───── Lesetext
Entweder ist Dirigent Jürgen Krämer früher zur See gefahren oder er hat sich auf schwankendem Boden intensiv auf diesen Abend vorbereitet. Anders ist es nicht zu erklären, dass er seine „Matrosen“ („Das ist die Liebe der Matrosen“) so standsicher durch's Seemann-Dasein führen konnte. Zweifelsohne hätte er sie auch auf dümpelndem Schiff fehlerlos dirigiert.
„Liebling, mein Herz lässt dich grüßen“ - mit diesem Untertitel hatte Concordia ins Konzert gelockt. Die Menge an Männerstimmen weitete die süß-intime Duett-Tändelei (dereinst zwischen Lilian Harvey und Willi Fritsch) zu einer vibrierenden Gesangswoge, die wie gebändigter Glockenklang ins Publikum brandete und stellenweise an russisch schwer-leichte Volksweise erinnerte.
Leben ist lieben, ist schmachten und schmelzen
Wie viel Sprachwitz in der Gebrauchslyrik jener Zeit steckt, die zugleich punktuellen Einblick in die Kulturgeschichte der Grenze von Erlaubtem und Verruchtem ermöglicht, verdeutlichten die Concordianten gesanglich mit großem Vergnügen. Ad exemplum ein Ausschnitt: „... und herrlich, gefährlich sind deine Füße, du Süße, zu sehn. Oh, Donna Clara, ich hab dich tanzen gesehn!“ - das ist unverbraucht-direkte Alltags-Lyrik. So unmittelbar gereimt, dass es nicht verwunderte, wenn auch Hip Hop, Deutschrock, Rap oder andere flüchtige Kunstformen sie aufgreifen würden. Das Schillernde, das Augenzwinkernde und den dem Charme einer verrauchten Bar-Atmosphäre entspringenden, leicht erotischen Gehalt dieses Songs boten die Sänger ganz unverkrampft dar. Markus Köpfer, der Solist dieses Stückes, gab den „Verehrer aus Posen“ (daher musste er ja kommen, was reimt sich sonst auf Rosen?) herrlich schmachtend-schmelzend.
──────────
Die Aufgabe:
Wie lautet der Lesetext zwischen „Entweder ist Dirigent“ und „schwer-leichte Volksweise erinnerte.“, beide eingeschlossen? Gib die Stelle wortgetreu wieder. Die Einträge haben mit dem Lesetext nichts zu tun.
───── Datenteil
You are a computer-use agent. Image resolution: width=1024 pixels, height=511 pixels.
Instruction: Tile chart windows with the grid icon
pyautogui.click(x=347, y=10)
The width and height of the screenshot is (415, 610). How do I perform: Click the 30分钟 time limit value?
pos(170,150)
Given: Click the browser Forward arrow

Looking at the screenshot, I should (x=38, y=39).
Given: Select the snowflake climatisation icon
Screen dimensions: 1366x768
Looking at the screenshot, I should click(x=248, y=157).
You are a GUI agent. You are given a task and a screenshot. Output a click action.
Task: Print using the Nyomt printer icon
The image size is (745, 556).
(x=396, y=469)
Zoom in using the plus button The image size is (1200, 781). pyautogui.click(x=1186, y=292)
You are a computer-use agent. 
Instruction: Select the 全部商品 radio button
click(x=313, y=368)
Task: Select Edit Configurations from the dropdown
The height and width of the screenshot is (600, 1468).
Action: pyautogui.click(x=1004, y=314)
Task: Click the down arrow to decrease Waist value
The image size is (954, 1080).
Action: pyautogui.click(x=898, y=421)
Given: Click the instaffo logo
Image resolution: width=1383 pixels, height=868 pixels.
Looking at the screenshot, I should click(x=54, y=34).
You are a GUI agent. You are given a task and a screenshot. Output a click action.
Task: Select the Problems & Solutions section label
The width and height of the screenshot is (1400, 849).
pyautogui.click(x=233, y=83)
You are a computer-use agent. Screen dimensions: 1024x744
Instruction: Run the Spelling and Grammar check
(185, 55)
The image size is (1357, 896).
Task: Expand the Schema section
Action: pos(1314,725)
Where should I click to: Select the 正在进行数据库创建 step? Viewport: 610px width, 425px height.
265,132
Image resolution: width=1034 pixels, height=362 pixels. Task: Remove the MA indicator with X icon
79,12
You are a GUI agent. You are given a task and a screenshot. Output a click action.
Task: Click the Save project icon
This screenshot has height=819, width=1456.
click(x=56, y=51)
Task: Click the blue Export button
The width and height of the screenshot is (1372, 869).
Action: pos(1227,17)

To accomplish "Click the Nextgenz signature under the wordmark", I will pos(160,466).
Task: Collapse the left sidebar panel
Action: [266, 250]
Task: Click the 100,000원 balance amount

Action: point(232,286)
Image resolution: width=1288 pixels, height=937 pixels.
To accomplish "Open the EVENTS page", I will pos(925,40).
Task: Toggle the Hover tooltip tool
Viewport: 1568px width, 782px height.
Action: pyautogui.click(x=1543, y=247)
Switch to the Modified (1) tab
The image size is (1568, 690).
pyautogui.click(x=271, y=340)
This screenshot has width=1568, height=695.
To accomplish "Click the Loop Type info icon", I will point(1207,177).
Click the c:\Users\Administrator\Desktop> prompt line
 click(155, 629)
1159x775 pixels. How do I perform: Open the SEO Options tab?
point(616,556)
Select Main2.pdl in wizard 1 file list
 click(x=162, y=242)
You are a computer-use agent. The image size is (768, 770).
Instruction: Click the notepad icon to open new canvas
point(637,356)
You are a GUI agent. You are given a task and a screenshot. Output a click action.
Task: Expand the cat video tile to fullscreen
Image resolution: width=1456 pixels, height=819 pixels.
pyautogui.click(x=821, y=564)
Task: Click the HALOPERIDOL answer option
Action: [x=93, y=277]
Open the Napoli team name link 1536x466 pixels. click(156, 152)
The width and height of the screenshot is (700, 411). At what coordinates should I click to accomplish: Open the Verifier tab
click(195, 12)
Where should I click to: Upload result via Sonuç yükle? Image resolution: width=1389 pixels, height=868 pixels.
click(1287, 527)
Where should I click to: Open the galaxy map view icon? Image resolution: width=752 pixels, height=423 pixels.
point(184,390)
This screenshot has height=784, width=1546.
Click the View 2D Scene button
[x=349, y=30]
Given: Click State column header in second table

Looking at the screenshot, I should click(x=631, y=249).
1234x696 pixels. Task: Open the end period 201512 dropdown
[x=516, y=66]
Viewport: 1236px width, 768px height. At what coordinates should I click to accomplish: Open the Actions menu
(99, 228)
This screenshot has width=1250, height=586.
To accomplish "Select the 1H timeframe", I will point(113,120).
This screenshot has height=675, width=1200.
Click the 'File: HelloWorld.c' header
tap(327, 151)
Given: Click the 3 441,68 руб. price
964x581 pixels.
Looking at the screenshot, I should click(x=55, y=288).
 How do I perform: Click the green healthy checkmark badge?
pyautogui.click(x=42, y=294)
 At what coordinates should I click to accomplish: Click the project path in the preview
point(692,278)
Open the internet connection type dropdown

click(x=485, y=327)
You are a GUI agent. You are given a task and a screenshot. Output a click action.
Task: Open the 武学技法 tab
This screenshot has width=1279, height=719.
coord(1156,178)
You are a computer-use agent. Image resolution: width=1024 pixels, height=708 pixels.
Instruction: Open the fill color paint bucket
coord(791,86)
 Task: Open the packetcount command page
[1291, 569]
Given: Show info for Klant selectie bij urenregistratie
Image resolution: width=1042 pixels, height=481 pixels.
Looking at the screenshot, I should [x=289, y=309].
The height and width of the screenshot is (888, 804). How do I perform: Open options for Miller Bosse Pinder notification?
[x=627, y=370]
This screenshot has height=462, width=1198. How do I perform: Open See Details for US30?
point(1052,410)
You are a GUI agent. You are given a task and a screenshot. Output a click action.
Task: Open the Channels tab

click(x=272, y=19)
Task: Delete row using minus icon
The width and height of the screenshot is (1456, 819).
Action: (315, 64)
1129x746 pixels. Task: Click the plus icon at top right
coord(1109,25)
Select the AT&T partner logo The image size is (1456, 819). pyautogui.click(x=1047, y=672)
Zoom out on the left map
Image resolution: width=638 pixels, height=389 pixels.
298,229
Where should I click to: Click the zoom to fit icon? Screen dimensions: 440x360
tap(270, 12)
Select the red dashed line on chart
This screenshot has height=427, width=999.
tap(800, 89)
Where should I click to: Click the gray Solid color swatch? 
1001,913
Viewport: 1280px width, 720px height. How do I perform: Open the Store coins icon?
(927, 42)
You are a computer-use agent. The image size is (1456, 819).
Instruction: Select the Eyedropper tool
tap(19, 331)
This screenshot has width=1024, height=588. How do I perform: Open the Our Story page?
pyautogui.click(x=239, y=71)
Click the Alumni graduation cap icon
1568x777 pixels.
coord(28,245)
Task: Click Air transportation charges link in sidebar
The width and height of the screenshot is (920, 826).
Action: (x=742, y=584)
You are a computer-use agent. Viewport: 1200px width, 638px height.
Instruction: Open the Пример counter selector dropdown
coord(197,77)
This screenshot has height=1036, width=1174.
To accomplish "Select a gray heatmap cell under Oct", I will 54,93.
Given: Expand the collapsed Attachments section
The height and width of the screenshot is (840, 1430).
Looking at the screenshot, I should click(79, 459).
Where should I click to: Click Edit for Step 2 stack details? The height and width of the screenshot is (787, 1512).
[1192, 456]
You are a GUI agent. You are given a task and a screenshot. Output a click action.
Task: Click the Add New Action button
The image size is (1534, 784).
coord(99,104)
──────────
Lösung der Aufgabe:
Entweder ist Dirigent Jürgen Krämer früher zur See gefahren oder er hat sich auf schwankendem Boden intensiv auf diesen Abend vorbereitet. Anders ist es nicht zu erklären, dass er seine „Matrosen“ („Das ist die Liebe der Matrosen“) so standsicher durch's Seemann-Dasein führen konnte. Zweifelsohne hätte er sie auch auf dümpelndem Schiff fehlerlos dirigiert.
„Liebling, mein Herz lässt dich grüßen“ - mit diesem Untertitel hatte Concordia ins Konzert gelockt. Die Menge an Männerstimmen weitete die süß-intime Duett-Tändelei (dereinst zwischen Lilian Harvey und Willi Fritsch) zu einer vibrierenden Gesangswoge, die wie gebändigter Glockenklang ins Publikum brandete und stellenweise an russisch schwer-leichte Volksweise erinnerte.